Science

Verdict in for wildlife mystery in Nevada where DNA tests show suspected wolves were coyotes

RENO, Nev. — (AP) — The verdict is in. The latest wildlife mystery in Nevada has been solved.

Scientists who set out on a trail through the snow near the Idaho line to gather evidence like detectives in search of a suspect relied on the scat and fur samples they collected to determine a trio of animals spotted during a helicopter survey in March were not wolves after all, but rather a group of wily coyotes.

DNA testing confirmed the results with 99.9% certainty, the Nevada Department of Wildlife announced this week.

The sighting in northeast Nevada near Merritt Mountain about 90 miles (144 kilometers) north of Elko initially spurred a great deal of excitement as it would have marked only the second time in a century that wolves were spotted in the state.

The Nevada Department of Wildlife went to great lengths to set the record straight with extensive DNA testing partly because the department has spent the past two years trying to figure out why a growing number of moose have been migrating in recent years from Idaho into Nevada,

Prior to 2018, only a handful of moose had been sighted in Nevada over the previous century. Experts estimate their numbers now exceed 100, and Nevada wildlife commissioners have approved the state's first moose hunting season this fall for just two animals while scientists continue to study their population and demographic trends.

Some had speculated the wolves might be pursuing the moose. Wolves are among predators that stalk young moose in the Northern Rockies, where ranchers blame them for livestock deaths, but scientists have found no evidence of that in Nevada.

After the helicopter contractors looking for moose as part of a collaring project in Nevada spotted the three animals resembling wolves on March 17, state biologists followed up with their own helicopter search and then with ground surveys in the area via snowmobiles.

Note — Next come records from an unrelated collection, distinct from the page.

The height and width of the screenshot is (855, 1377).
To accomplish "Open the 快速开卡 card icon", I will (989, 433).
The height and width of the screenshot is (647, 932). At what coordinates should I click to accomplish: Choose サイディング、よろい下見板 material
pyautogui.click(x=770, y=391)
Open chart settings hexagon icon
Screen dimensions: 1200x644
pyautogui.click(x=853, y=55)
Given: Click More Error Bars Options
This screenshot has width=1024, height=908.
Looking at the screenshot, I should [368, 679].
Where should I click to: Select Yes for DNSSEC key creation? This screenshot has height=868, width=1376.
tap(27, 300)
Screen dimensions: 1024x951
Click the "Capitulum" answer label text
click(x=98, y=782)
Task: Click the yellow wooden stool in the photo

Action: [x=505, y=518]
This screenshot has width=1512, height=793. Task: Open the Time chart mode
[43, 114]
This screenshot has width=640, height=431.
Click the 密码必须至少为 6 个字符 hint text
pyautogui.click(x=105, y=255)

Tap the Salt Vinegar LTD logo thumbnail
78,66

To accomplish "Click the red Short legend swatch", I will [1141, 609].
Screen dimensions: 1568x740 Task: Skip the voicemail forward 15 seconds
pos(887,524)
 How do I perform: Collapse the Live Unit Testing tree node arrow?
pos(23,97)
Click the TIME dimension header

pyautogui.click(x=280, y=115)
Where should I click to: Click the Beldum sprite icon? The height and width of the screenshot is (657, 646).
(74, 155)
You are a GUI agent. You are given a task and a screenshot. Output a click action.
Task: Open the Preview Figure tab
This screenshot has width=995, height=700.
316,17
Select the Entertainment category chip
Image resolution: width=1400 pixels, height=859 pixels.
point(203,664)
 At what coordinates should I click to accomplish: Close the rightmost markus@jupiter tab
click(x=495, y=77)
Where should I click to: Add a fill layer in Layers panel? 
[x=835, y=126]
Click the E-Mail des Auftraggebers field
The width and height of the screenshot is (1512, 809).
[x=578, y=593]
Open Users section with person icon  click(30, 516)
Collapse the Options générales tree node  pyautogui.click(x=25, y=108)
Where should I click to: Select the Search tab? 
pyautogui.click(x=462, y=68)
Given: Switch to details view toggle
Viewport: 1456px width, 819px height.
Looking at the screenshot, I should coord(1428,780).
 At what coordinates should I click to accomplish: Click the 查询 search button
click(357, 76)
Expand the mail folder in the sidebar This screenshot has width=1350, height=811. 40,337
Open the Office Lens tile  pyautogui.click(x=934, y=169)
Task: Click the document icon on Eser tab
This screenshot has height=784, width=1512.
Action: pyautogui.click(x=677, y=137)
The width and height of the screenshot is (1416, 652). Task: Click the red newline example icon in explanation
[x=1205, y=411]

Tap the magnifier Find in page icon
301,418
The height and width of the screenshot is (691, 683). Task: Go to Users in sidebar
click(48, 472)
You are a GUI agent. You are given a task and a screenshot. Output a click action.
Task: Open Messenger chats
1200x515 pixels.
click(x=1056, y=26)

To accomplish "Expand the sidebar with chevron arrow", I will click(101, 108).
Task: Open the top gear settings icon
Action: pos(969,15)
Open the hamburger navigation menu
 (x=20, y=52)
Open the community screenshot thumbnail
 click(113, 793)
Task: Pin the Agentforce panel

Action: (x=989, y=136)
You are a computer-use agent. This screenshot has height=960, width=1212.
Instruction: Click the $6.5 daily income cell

They followed tracks with dimensions consistent with a wolf, installed trail cameras and eventually were able to collect several hair, fecal and urine samples for the DNA analysis.

Department Director Alan Jenne said in announcing the DNA results on Monday that what set the investigation apart from others was the rigorous examination applied to the samples, including sending them to two independent labs instead of just one.

“We appreciate the diligence of our biologists, assisting laboratory personnel and the public’s cooperation throughout this process and we will continue to monitor the area for any indication of wolf presence," Jenne said.

In 2017, a single gray wolf was documented in Nevada near the California line west of the Black Rock Desert about 120 miles (193 km) north of Reno. It later was determined to be a lone visitor related to the Shasta pack in northern California. Before then, the last confirmed Nevada sighting of a wolf was in 1922, near Elko County's Gold Creek.

“We understand the significance of such sightings and the importance of accurate identification,” Jenne said. “NDOW will continue to work closely with state and federal agencies to uphold our mission of protecting Nevada’s ecosystems and wildlife while also maintaining transparency as a top priority in all our communications with the public.”